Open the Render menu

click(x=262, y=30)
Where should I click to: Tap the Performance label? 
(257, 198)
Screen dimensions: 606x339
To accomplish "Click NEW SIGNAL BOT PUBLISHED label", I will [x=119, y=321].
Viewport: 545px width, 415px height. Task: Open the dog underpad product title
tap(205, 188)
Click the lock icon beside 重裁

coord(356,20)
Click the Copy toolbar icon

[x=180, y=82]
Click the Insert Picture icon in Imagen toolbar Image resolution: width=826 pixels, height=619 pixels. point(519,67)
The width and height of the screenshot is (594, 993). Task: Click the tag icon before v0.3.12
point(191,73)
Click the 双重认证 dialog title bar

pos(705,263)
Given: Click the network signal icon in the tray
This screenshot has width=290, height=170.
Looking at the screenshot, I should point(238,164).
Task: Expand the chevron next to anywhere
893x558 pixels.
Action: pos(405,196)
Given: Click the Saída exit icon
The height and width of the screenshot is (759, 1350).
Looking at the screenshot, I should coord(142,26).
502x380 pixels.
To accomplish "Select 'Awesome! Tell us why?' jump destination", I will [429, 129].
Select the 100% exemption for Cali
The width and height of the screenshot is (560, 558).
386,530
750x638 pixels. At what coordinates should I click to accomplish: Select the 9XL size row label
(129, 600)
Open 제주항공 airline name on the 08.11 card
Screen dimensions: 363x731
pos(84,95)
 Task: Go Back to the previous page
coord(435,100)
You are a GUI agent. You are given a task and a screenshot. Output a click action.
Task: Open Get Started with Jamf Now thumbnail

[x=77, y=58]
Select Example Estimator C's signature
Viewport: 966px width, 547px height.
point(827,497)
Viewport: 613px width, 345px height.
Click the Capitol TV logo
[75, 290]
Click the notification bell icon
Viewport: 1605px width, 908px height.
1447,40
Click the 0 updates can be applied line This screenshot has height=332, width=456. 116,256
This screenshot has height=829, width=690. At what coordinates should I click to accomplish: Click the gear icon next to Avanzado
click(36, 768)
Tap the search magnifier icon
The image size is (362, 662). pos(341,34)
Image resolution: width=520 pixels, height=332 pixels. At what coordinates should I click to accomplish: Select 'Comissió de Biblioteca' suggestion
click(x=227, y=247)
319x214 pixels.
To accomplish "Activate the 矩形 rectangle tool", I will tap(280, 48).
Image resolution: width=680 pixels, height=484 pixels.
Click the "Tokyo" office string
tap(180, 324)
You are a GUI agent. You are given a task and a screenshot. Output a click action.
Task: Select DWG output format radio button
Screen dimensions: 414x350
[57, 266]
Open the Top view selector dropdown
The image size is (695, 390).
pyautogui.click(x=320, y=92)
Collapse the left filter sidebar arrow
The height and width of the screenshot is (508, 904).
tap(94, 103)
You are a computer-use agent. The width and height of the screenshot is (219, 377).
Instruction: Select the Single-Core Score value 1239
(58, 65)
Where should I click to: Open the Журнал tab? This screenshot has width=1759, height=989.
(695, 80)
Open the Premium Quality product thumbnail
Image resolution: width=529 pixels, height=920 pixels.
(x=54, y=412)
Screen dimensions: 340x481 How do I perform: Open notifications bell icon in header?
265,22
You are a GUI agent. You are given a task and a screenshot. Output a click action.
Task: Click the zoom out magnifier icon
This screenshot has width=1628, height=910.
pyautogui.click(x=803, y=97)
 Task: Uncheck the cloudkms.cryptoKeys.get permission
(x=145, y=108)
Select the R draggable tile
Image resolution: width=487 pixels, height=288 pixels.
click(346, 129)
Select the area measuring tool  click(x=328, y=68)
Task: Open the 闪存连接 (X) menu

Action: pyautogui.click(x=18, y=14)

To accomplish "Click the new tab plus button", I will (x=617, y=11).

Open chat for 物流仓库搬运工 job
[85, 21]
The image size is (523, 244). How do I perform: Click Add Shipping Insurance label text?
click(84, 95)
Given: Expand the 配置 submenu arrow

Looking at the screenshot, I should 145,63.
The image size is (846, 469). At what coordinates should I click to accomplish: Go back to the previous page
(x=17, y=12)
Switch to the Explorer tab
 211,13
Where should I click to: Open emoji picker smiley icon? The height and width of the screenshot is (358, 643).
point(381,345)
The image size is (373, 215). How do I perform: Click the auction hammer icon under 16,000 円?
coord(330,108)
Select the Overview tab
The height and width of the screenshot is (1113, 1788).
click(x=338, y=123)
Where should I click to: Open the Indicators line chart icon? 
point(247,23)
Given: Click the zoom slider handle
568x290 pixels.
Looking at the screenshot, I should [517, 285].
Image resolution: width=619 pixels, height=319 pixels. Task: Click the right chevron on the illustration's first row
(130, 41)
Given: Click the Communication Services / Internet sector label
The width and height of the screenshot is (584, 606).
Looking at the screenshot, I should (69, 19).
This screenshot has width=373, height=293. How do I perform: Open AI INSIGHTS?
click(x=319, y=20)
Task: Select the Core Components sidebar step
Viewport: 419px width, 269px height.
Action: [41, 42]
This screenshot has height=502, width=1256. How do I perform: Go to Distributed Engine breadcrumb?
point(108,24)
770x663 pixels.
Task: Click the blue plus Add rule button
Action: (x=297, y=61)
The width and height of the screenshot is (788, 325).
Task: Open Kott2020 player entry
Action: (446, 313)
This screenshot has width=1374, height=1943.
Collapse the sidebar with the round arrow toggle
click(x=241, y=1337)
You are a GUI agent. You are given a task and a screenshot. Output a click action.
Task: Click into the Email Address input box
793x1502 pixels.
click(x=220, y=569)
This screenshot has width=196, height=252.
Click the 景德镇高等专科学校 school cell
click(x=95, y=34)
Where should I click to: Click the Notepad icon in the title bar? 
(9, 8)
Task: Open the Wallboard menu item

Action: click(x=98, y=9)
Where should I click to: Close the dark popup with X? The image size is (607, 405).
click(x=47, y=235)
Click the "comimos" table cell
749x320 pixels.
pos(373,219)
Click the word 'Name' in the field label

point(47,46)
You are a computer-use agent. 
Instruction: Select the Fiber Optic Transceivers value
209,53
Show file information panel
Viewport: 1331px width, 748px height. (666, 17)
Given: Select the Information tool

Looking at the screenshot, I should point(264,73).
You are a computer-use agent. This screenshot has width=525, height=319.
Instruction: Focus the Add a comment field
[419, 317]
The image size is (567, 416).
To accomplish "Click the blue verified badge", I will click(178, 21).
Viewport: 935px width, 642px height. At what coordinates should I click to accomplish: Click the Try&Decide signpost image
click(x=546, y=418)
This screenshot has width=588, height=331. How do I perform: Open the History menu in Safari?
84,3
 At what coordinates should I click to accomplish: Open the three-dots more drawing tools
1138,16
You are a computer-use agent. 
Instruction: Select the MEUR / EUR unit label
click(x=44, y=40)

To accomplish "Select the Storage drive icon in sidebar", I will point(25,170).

_Task goal_
Write out the records again from the start through the line with "coord(356,20)", replacing "Render" with "View" and leaving everything else unchanged.

_Written solution_
Open the View menu

click(x=262, y=30)
Where should I click to: Tap the Performance label? 
(257, 198)
Screen dimensions: 606x339
To accomplish "Click NEW SIGNAL BOT PUBLISHED label", I will [x=119, y=321].
Viewport: 545px width, 415px height. Task: Open the dog underpad product title
tap(205, 188)
Click the lock icon beside 重裁

coord(356,20)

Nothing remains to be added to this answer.